In the first incident of its kind, a woman university professor from southern Sindh province sent a parcel containing deadly anthrax powder to the Pakistani Prime Minister's Secretariat, police said on Wednesday.
The incident triggered an alarm prompting police and security agencies to launch an investigation.
No one was affected by the anthrax and investigators were yet to determine the motive of the professor from Jamshoro University, officials were quoted as saying by the Pakistani media.
It could not immediately be ascertained whether the professor had been arrested.
The parcel was received at the Prime Minister's Secretariat in October last year.
Earlier, police officials in Islamabad had said the parcel was sent to the premier's secretariat about 20 days ago.
Police launched an investigation and registered a case against "unknown persons" after a laboratory confirmed the parcel contained anthrax, they said.
A police team has been sent to Jamshoro to investigate.

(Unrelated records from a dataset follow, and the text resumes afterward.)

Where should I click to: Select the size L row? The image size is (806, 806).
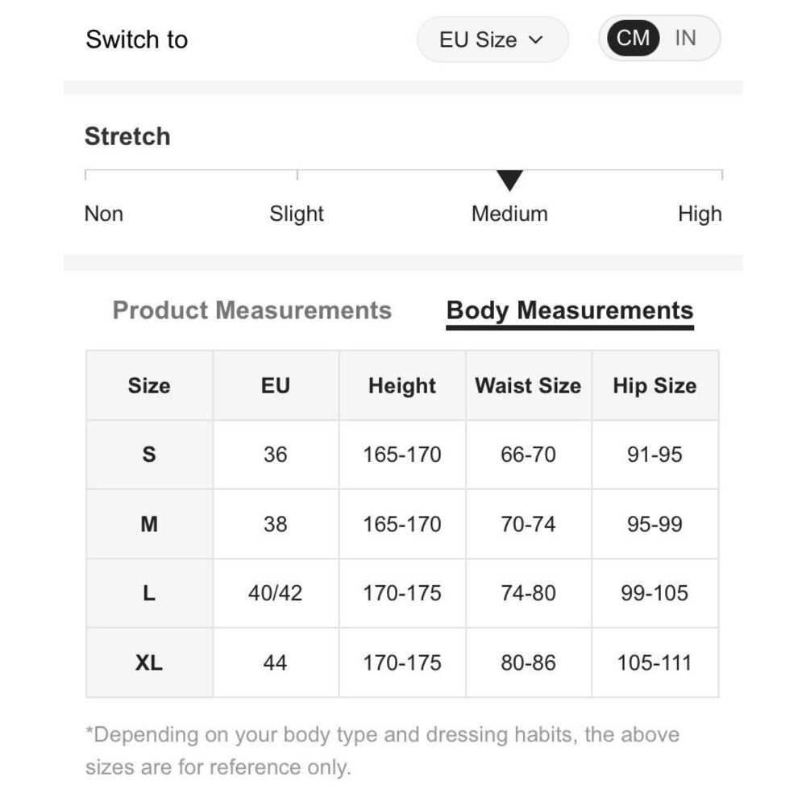[x=149, y=593]
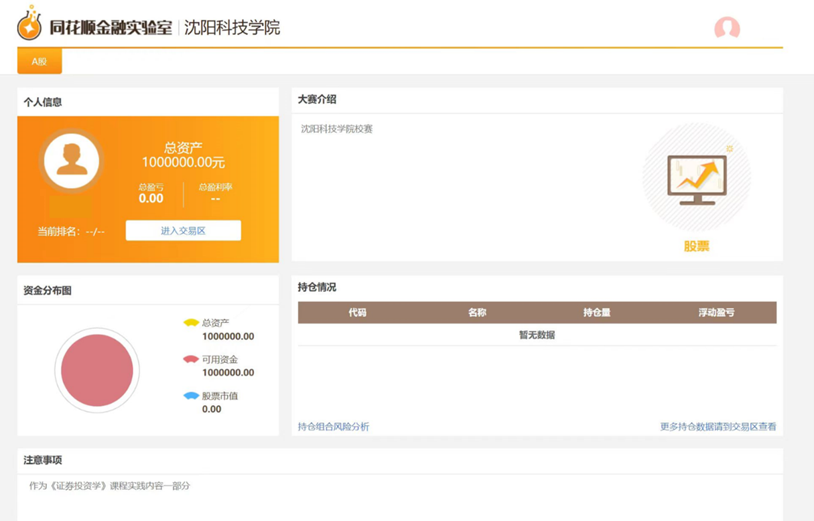Open the user avatar at top right

point(727,28)
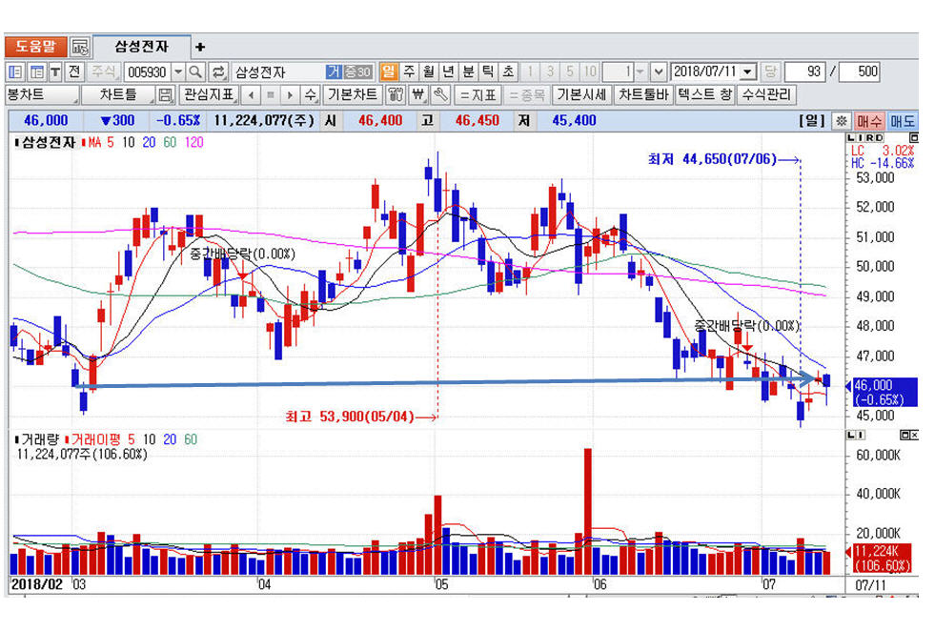
Task: Switch chart period to 월 monthly
Action: (x=429, y=71)
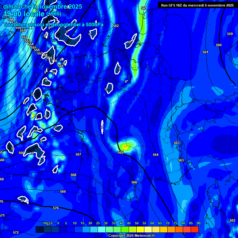Pick the bright yellow legend swatch after 50
The width and height of the screenshot is (238, 238).
click(x=140, y=229)
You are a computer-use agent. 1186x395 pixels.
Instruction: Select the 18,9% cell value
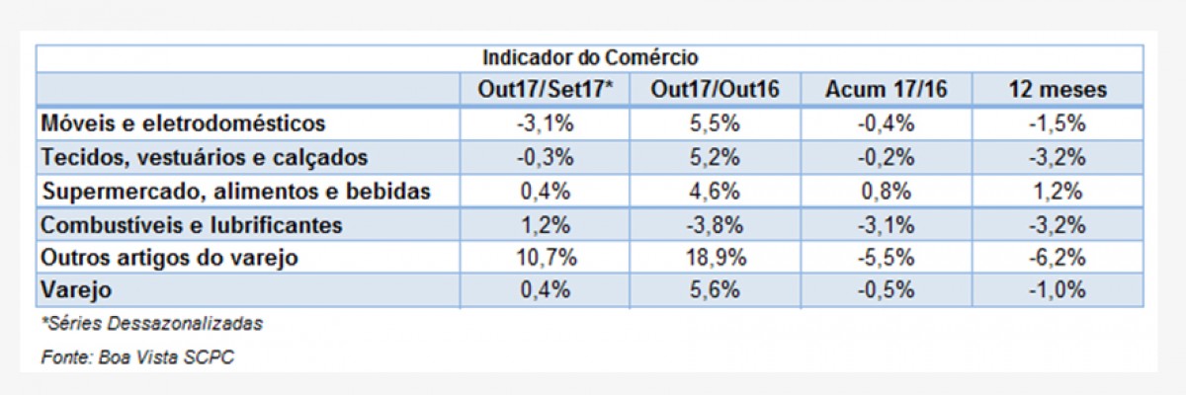pos(716,259)
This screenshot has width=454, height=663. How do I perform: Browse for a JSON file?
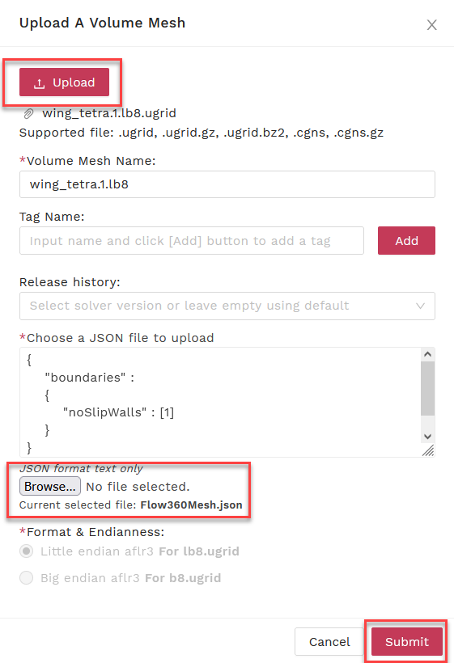coord(50,486)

The parcel was tested at a laboratory of the Council for Scientific and Industrial Research.
Though the Taliban and other militant groups have carried out scores of bombings and suicide attacks in recent years, there have been no reported instances of them using letters or parcels with poisonous materials like anthrax.
In the US, anthrax mailings rattled American public just days after the September 11, 2001 attacks.
US government scientist Bruce Ivins committed suicide in July 2008 as FBI agents were about to bring charges against him over the anthrax campaign, which killed five people and injured 17.